▸ Information shown:
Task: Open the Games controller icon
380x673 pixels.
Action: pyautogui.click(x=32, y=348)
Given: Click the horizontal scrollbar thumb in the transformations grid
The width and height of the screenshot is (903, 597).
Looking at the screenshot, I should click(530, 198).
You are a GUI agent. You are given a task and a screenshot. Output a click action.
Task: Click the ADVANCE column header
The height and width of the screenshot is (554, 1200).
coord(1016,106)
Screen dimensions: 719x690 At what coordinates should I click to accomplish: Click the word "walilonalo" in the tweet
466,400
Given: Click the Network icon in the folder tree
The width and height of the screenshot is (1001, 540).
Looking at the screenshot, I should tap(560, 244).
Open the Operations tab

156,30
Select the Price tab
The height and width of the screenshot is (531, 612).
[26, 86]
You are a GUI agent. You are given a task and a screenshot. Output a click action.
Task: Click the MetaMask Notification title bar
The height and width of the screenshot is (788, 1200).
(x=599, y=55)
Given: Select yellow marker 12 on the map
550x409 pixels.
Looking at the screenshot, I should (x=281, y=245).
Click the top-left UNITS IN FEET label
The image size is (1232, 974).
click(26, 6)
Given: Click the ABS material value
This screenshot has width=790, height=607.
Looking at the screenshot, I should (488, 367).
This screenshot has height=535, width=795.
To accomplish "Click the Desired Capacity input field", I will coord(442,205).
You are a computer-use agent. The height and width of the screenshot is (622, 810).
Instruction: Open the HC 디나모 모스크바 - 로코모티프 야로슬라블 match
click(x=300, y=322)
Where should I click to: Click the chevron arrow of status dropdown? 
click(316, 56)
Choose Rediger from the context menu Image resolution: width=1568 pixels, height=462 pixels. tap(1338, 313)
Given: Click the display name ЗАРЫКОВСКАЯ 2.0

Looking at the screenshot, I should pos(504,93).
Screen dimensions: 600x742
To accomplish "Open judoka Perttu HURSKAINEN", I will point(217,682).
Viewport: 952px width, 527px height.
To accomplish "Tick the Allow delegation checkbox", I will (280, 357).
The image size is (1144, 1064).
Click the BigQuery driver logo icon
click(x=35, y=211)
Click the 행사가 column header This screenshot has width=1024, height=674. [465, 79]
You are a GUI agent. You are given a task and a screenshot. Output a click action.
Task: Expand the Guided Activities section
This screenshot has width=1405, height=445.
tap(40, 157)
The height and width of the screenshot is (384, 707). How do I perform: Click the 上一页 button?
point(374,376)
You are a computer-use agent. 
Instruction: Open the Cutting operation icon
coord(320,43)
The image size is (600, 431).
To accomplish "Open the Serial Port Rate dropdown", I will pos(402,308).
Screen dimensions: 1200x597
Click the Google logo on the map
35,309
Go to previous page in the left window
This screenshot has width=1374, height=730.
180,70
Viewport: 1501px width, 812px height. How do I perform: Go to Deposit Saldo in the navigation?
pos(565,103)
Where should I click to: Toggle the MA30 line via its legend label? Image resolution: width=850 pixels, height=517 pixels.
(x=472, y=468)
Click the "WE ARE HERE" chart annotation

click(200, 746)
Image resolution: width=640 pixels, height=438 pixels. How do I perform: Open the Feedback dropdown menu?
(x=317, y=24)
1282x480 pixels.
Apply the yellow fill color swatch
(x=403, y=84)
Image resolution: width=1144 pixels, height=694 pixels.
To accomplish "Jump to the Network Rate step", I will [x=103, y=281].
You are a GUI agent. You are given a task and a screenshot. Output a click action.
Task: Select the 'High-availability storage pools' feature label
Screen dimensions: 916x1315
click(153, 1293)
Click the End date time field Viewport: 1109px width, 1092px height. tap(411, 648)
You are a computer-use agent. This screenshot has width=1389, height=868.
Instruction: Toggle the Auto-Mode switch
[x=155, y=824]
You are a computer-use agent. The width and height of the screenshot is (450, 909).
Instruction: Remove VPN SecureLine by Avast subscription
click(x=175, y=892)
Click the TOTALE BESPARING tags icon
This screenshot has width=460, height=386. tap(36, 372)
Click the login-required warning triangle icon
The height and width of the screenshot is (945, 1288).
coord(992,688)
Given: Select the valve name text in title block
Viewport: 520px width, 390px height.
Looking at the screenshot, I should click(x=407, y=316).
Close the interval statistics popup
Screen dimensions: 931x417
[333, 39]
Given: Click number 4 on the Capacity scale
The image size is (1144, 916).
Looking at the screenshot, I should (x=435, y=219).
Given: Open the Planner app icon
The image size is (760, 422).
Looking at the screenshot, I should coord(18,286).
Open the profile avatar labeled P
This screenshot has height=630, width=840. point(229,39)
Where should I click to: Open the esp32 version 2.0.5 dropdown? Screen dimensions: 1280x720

▸ Problem requirements:
In the entries above, copy each line that contains the string "header".

▸ Exercise output:
Task: Click the ADVANCE column header
Click the 행사가 column header This screenshot has width=1024, height=674. [465, 79]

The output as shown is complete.